──────── Фрагмент текста

Леонид Ярмольник
Актер, телеведущий, продюсер, член Федерального гражданского комитета партии «Гражданская платформа» ответил на вопросы читателей агентства «Альтаир» и газеты «Байкальские вести».
— Многие знают вас как театрального и киноактера, и даже дети без труда узнают ваш голос в озвучке мультфильмов. Менее известна ваша общественная деятельность в качестве защитника прав животных и организатора приютов для собак. Кроме того, вы — активист партии «Гражданская платформа»...
— Я готов отвечать на любые вопросы, объясняя, почему это так, почему я с ними, а не в «Единой России» или ЛДПР.
— А почему, кстати?
— Потому что те — надоели. Я с ними давно живу в одной стране, и толку никакого. Я человек взрослый, и все, что делает «Единая Россия», — это то же самое, что Коммунистическая партия Советского Союза. ЛДПР я считаю абсолютно функциональной вещью: для Владимира Жириновского и его сторонников это способ зарабатывания денег. Ну замечательно, им удобно существовать так, как есть. Они никогда не хотели быть партией власти. Зачем? Это как в том мультфильме: «Нас и здесь неплохо кормят...». КПРФ примерно то же самое: это функционеры, у них такая работа. Кто-то зависит от рынка, от спроса на товар, а они ни от чего не зависят, они просто такой мощный фундамент, чтобы наверху все было по-прежнему и чтобы стояла «Единая Россия».

────────────────

**Рабочее задание 1**
Перескажите кратко в виде списка абзац интервью, начинающийся словами «Потому что те — надоели», сохранив его основные факты.
**Рабочее задание 2**
Обновите фрагмент интервью, который открывается словами «Леонид Ярмольник» и заканчивается словами «А почему, кстати?», заменив «Гражданская платформа» на «Гражданская сила».

──────── Данные

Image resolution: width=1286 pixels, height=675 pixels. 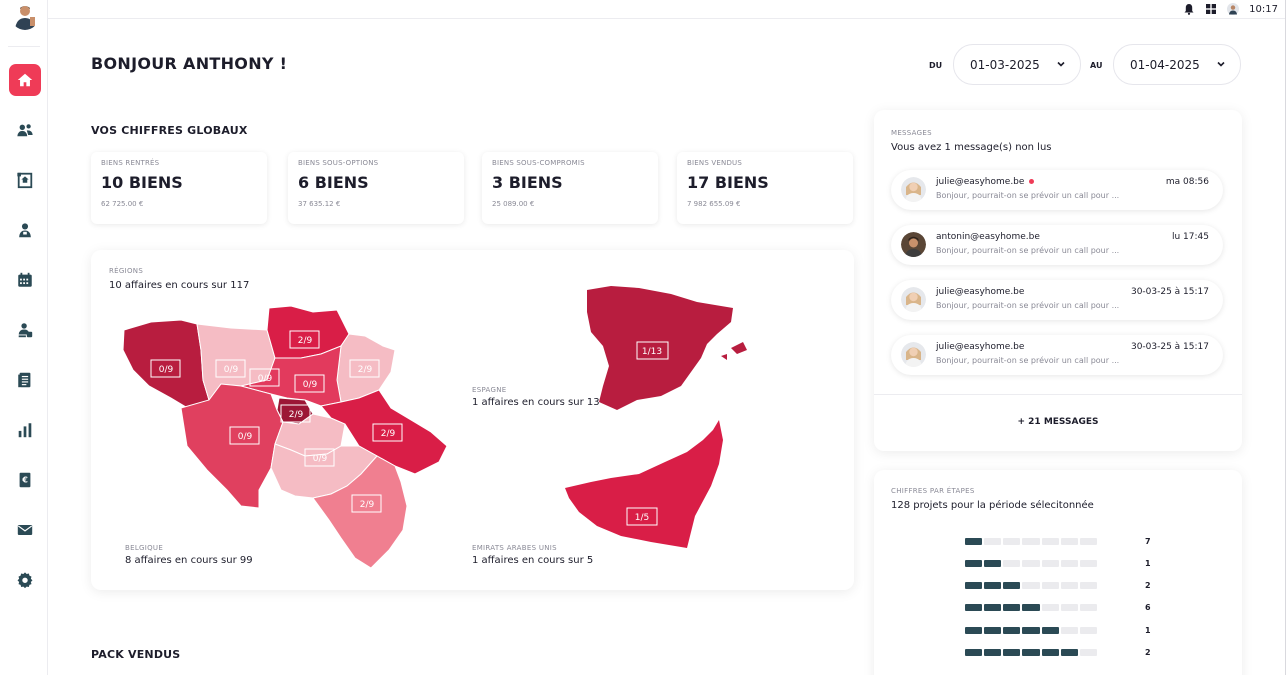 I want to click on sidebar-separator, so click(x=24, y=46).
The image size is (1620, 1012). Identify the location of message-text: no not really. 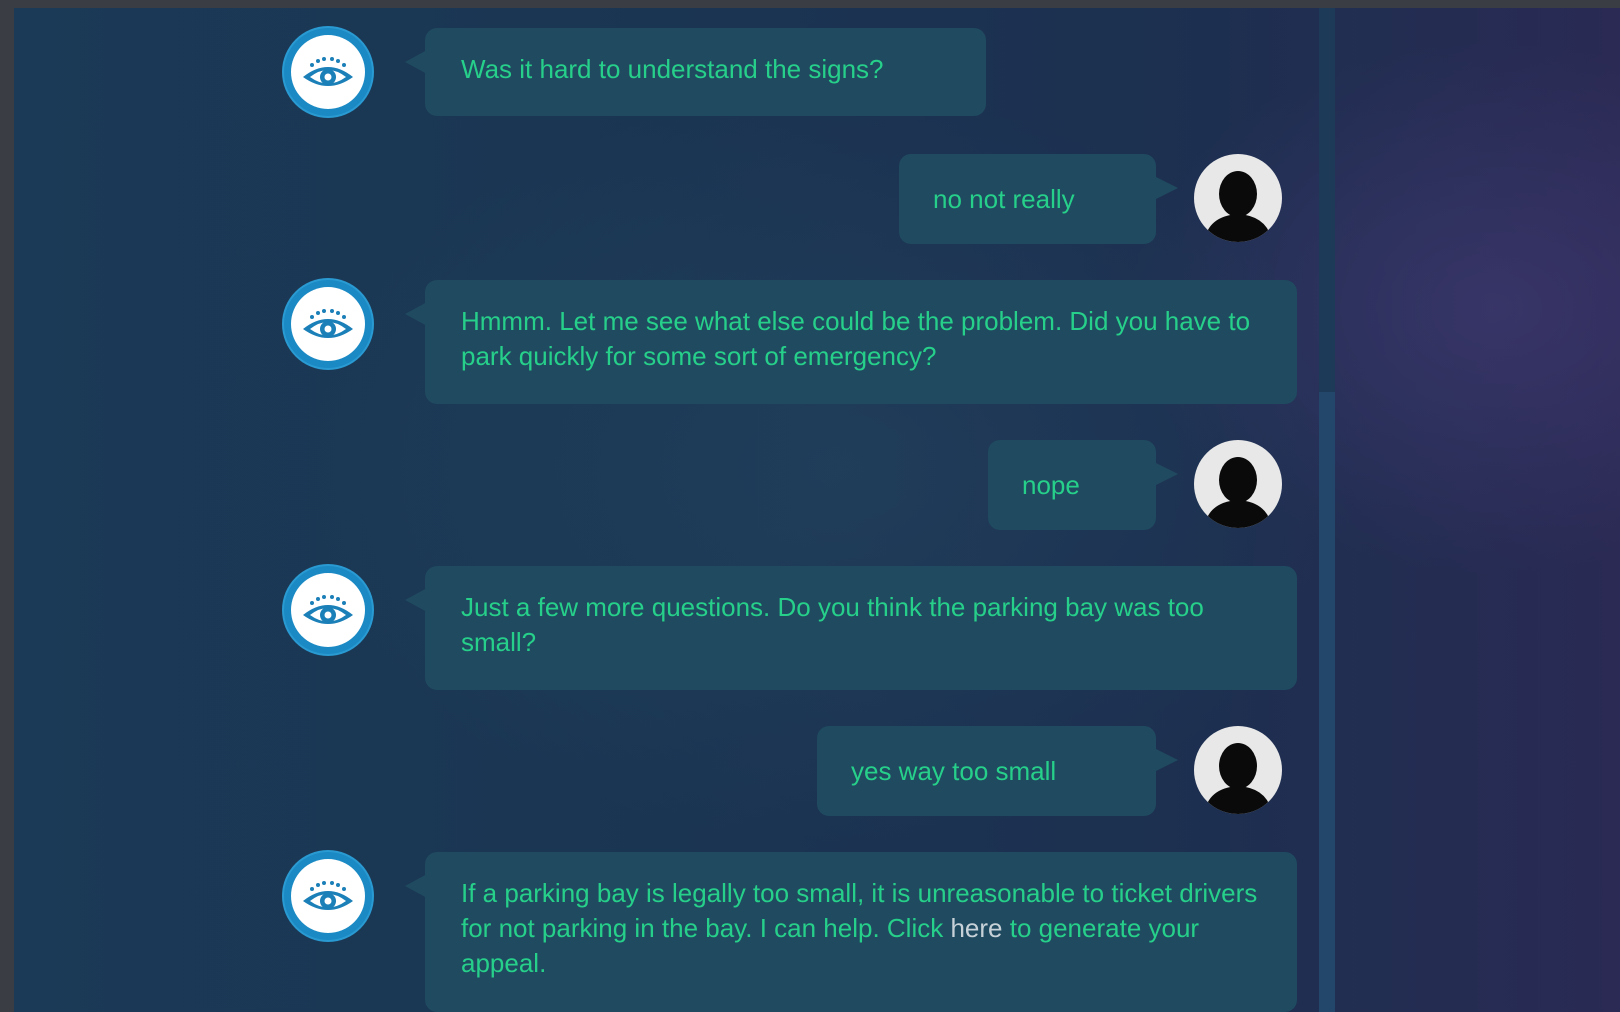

────────────────

**Ожидаемый результат 1**
- «Единая Россия» и ЛДПР надоели: отвечающий давно живет с ними в одной стране, а толку никакого.
- Все, что делает «Единая Россия», по его мнению, — то же самое, что Коммунистическая партия Советского Союза.
- ЛДПР — абсолютно функциональная вещь: для Владимира Жириновского и его сторонников это способ зарабатывания денег; партией власти они быть никогда не хотели («Нас и здесь неплохо кормят...»).
- КПРФ — функционеры, которые ни от чего не зависят и служат мощным фундаментом, чтобы наверху все было по-прежнему и стояла «Единая Россия».

**Ожидаемый результат 2**
Леонид Ярмольник
Актер, телеведущий, продюсер, член Федерального гражданского комитета партии «Гражданская сила» ответил на вопросы читателей агентства «Альтаир» и газеты «Байкальские вести».
— Многие знают вас как театрального и киноактера, и даже дети без труда узнают ваш голос в озвучке мультфильмов. Менее известна ваша общественная деятельность в качестве защитника прав животных и организатора приютов для собак. Кроме того, вы — активист партии «Гражданская сила»...
— Я готов отвечать на любые вопросы, объясняя, почему это так, почему я с ними, а не в «Единой России» или ЛДПР.
— А почему, кстати?